Once all rankings were assigned, a focus group that included seven experts in ICD-9-CM, ICD-10-CM, and public health convened. Two of the focus group members have medical degrees, two are working on their doctorates in public health and have extensive education and training in coding, and three have coding credentials and have worked in the coding field for more than 10 years. The purpose of the focus group was to review and examine the information accumulated from the study and provide feedback and recommendations regarding where changes need to be made in the ICD-10-CM system. Therefore, the focus group examined the rankings and made changes. The researchers reviewed and discussed all comments from the focus group, clarifying any questions, and then made the appropriate changes to the rankings and code descriptions. In the analysis of all the public health diseases, such as reportable diseases (p < 0.001), top 10 causes of death (p < 0.001), and those related to terrorism (p < 0.001), it was found that the overall rankings for disease capture for ICD-10-CM were significantly higher than the rankings for ICD-9-CM. In this example the p value is a statistic that demonstrates statistical significance. It is computed by running statistical tests to determine if the differences between ICD-9-CM and ICD-10-CM rankings were real or due to chance. If the p value is less than 0.05, the differences seen are not due to chance and it demonstrates that what was found in this study is real. (Watzlaf et al. 2007).

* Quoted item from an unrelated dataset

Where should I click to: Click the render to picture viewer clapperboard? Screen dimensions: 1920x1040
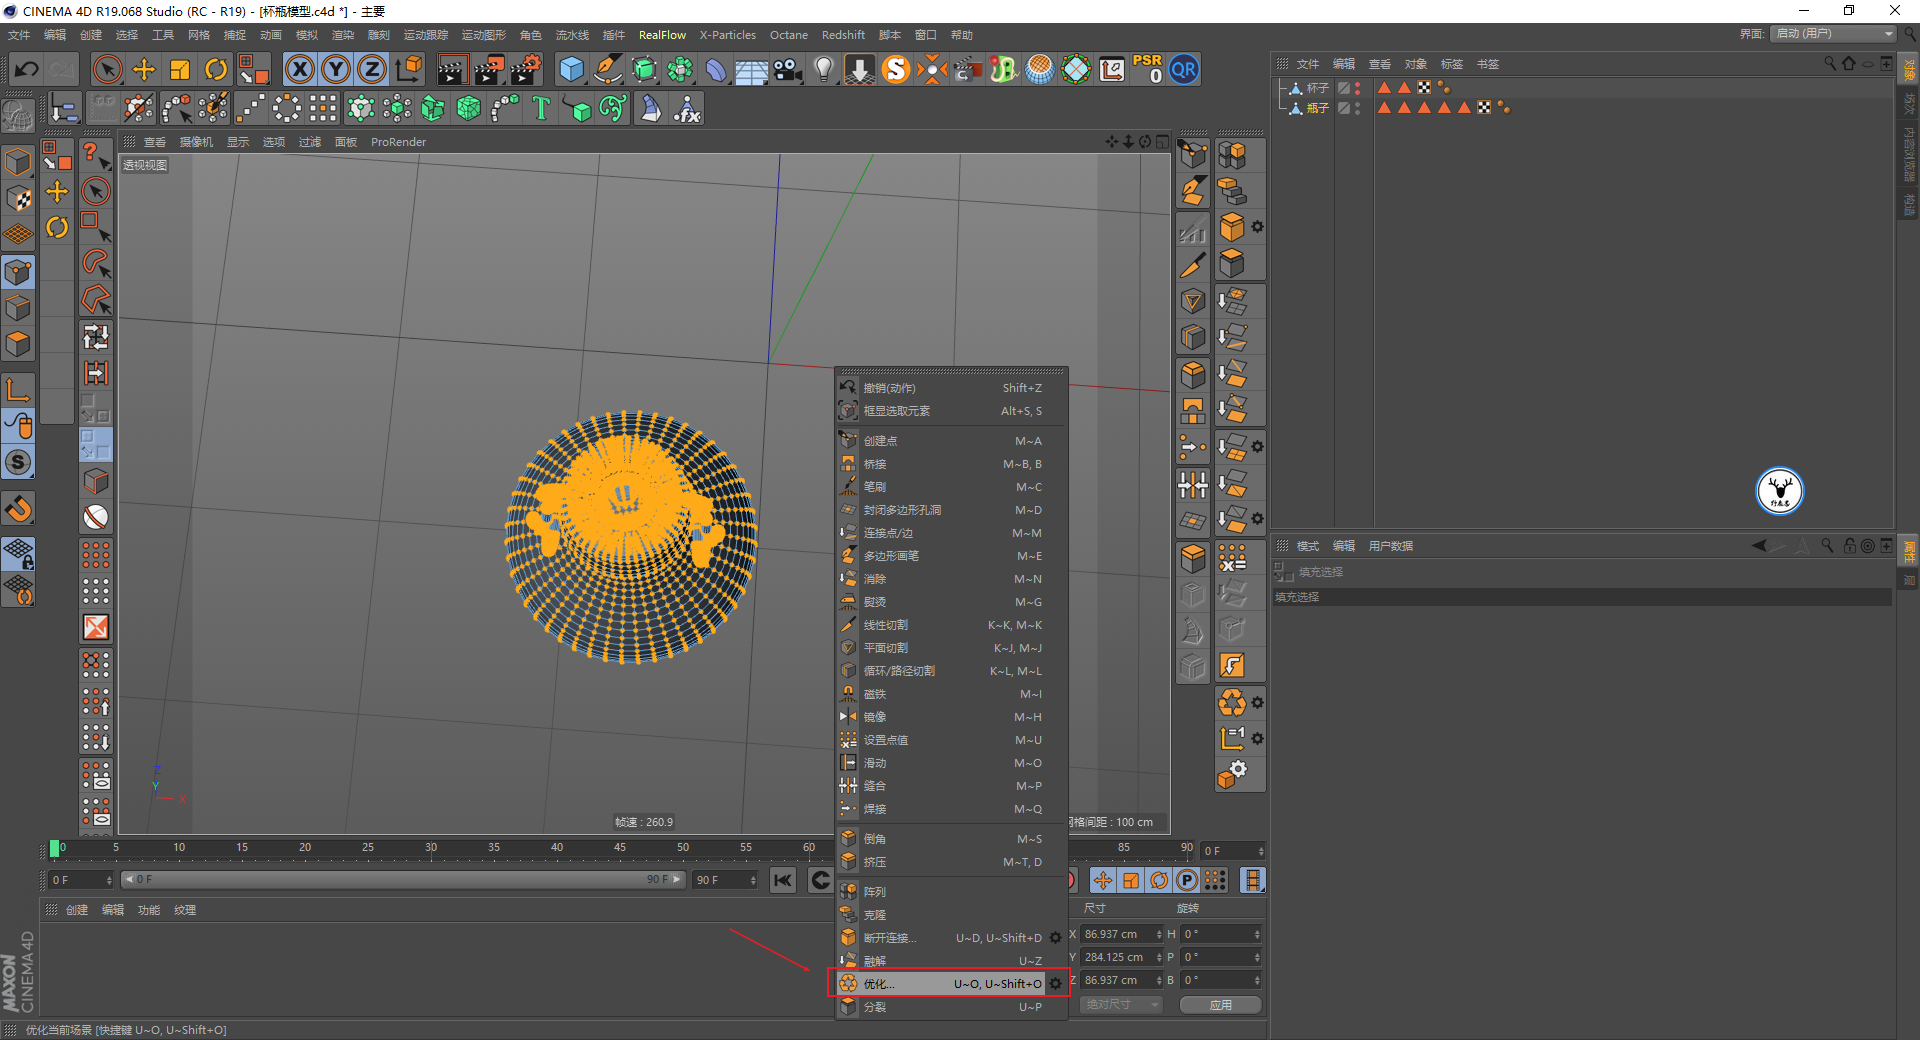[x=489, y=69]
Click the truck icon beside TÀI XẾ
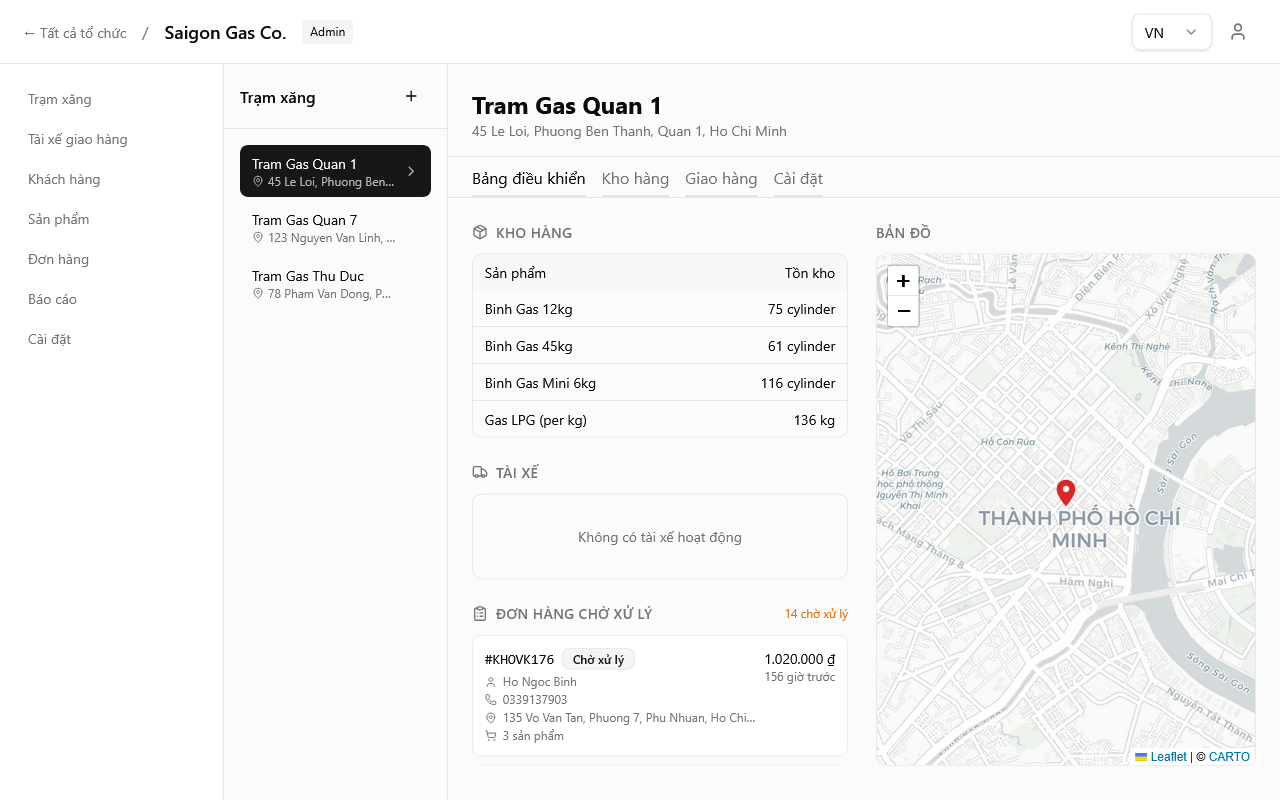Viewport: 1280px width, 800px height. point(480,473)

Watzlaf V.J.M., J.H. Garvin, S. Moeini, and P. Anania-Firouzan. 2007. The effectiveness of ICD-10-CM in capturing public health diseases. Perspectives in Health Information Management. 4(6).World Health Organization. 2015. http://www.who.int/en/.
1.A descriptive research study was performed to investigate the completeness of the ICD-10-CM coding system in capturing public health diseases when compared to ICD-9-CM. In order to do this, the infectious and reportable public health conditions—such as avian flu, smallpox, anthrax, and such—were examined first. Explain why it would be important to examine infectious and reportable public health conditions when examining ICD-10 and ICD-9 classification systems?
2.Confirm whether or not the research team for this study had appropriate experience to conduct and participate in the study? Why or why not?
3.A ranked score was assigned to each public health disease for both the ICD-10-CM and ICD-9-CM coding systems. Identify what this ranked scoring system looked like and do you believe that is was an objective scoring system? If not, explain why.
4.Explain the final results and conclusions that can be made from this study?